PROBLEM DETAILS — Leave out the pictures, and quote exactly the lines running from the one with "Screen dimensions: 1200x630" through the last line of the entries below.

:::

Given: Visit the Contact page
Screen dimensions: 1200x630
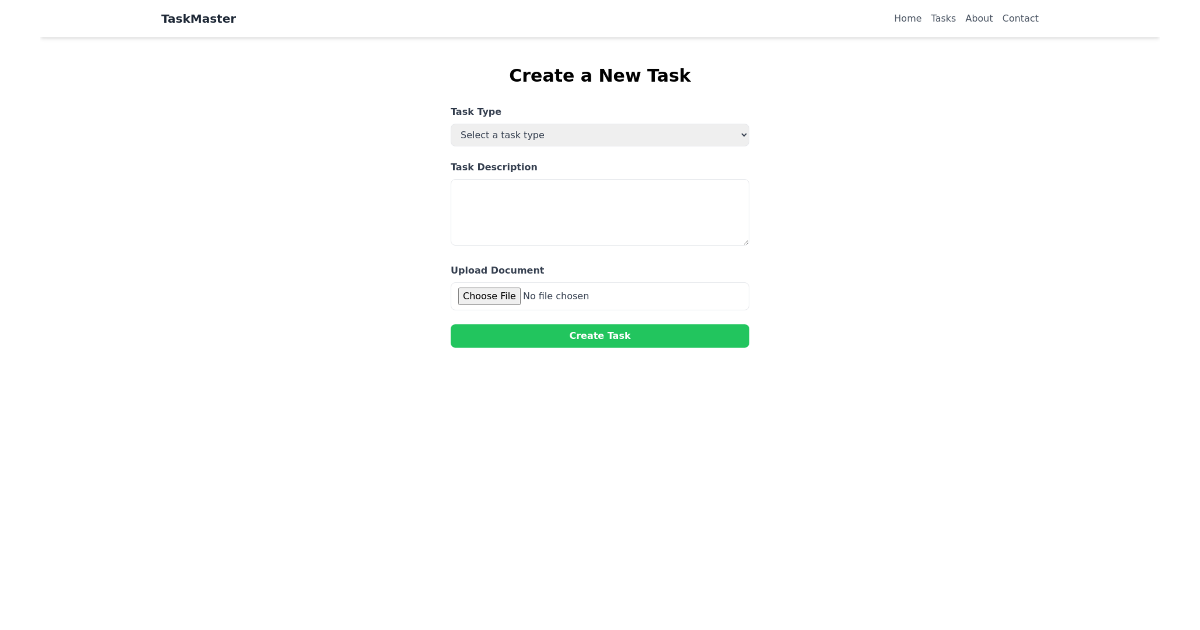Looking at the screenshot, I should point(1020,18).
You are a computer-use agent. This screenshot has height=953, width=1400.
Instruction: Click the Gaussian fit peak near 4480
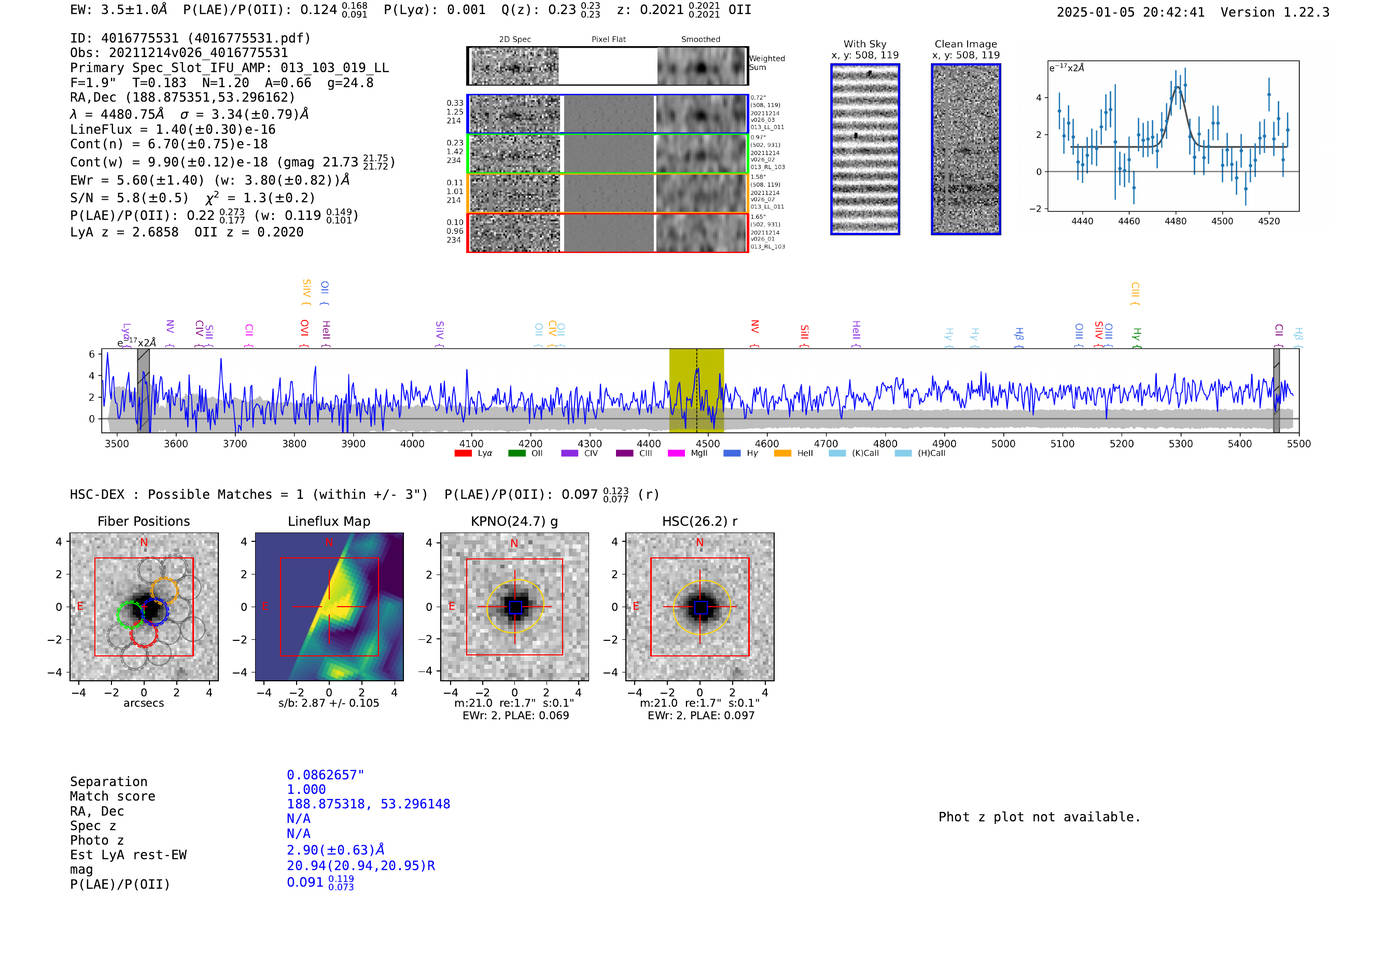tap(1178, 88)
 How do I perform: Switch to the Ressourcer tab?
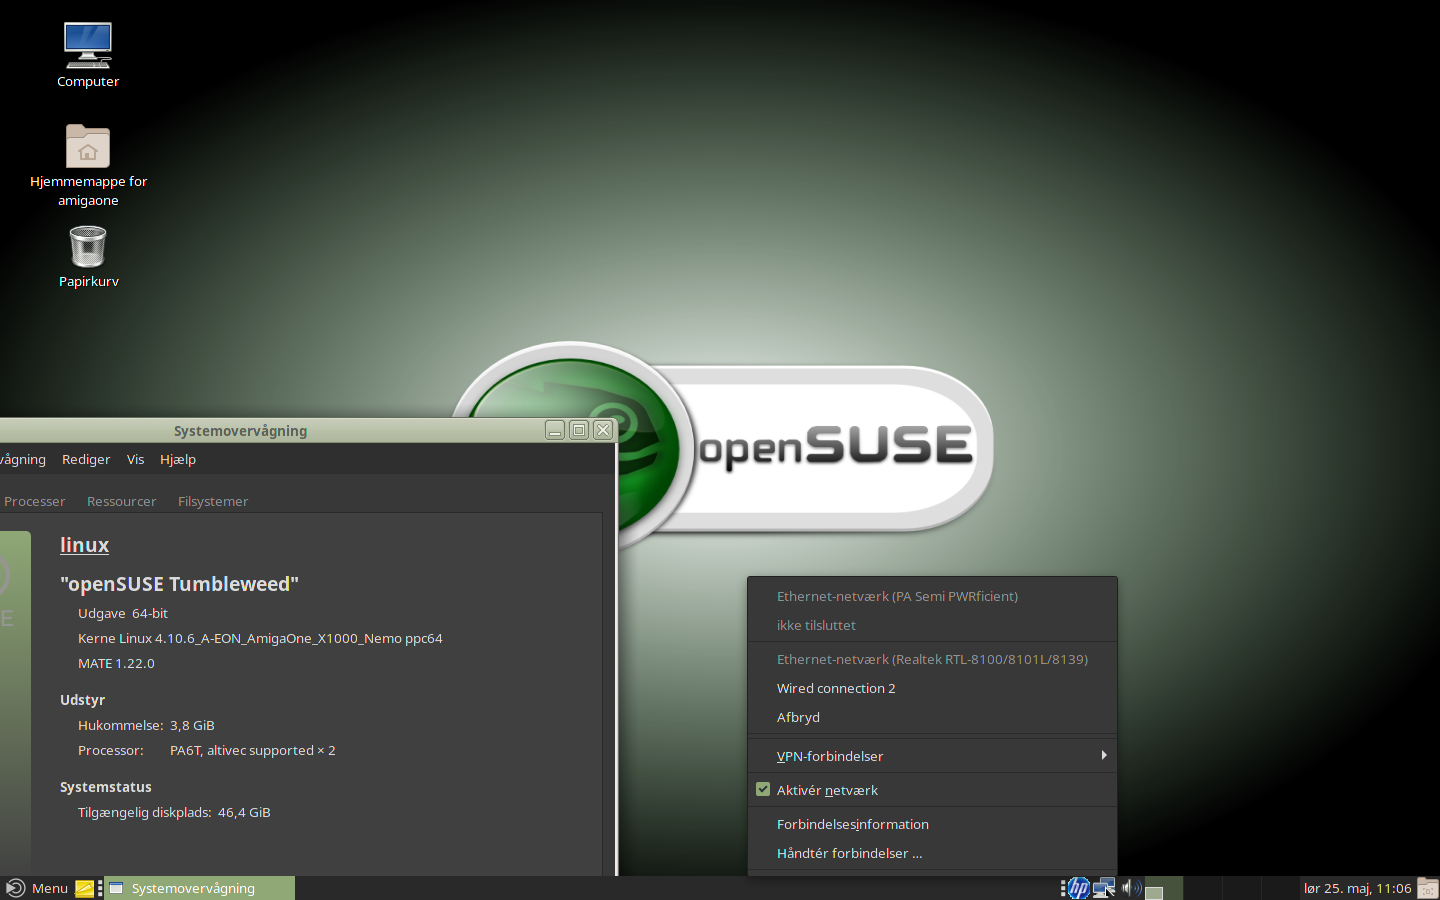121,501
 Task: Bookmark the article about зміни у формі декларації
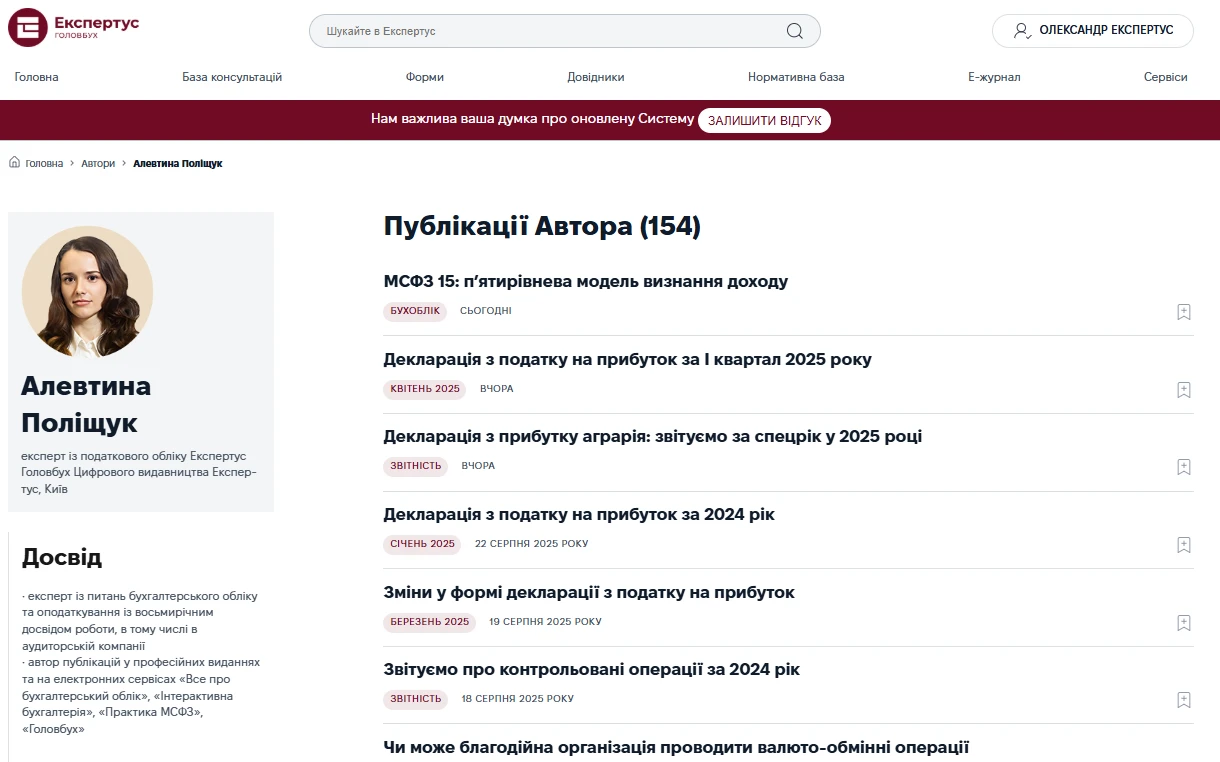coord(1184,622)
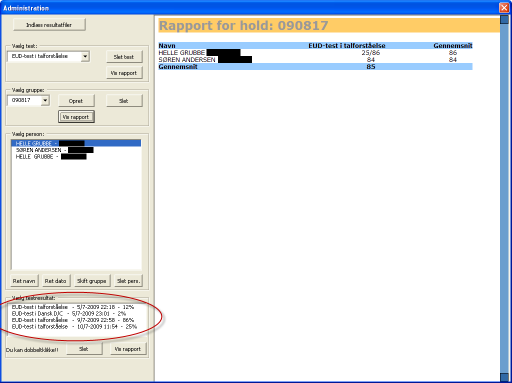Click the Slet test button
The height and width of the screenshot is (383, 512).
click(x=124, y=57)
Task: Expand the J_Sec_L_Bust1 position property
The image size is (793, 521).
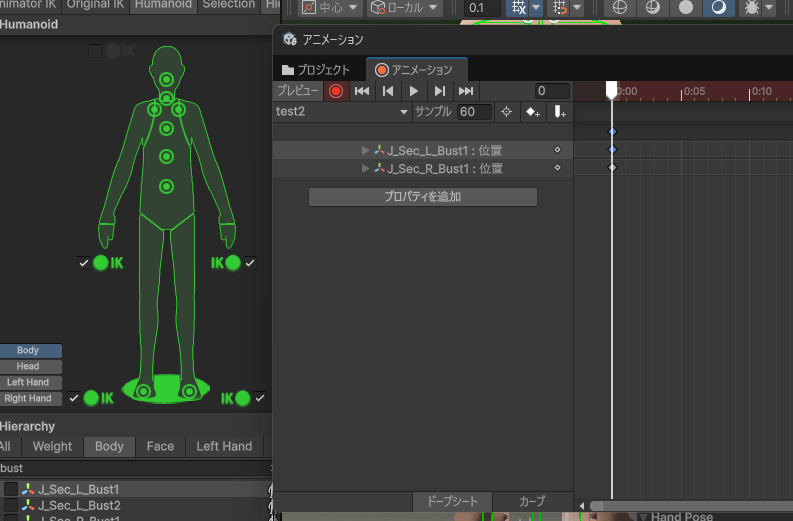Action: tap(365, 150)
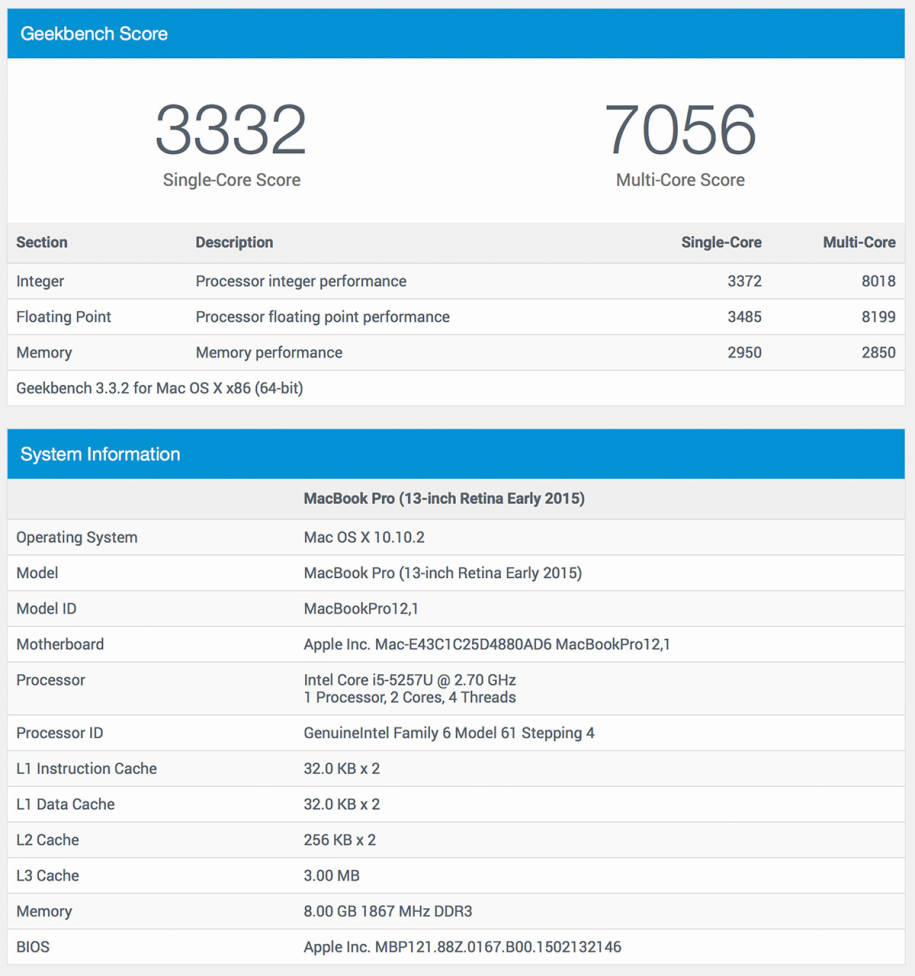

:::

RESPONSE AREA —
Screen dimensions: 1200x630
Looking at the screenshot, I should point(1020,18).
You are a computer-use agent. This screenshot has height=953, width=1400.
Instruction: Click the Gaussian fit peak near 4480
tap(1178, 88)
 How do I perform: Switch to the Ressourcer tab?
121,501
 Task: Bookmark the article about зміни у формі декларації
coord(1184,622)
Click the Slet test button
The height and width of the screenshot is (383, 512).
click(x=124, y=57)
Task: Expand the J_Sec_L_Bust1 position property
The image size is (793, 521).
Action: tap(365, 150)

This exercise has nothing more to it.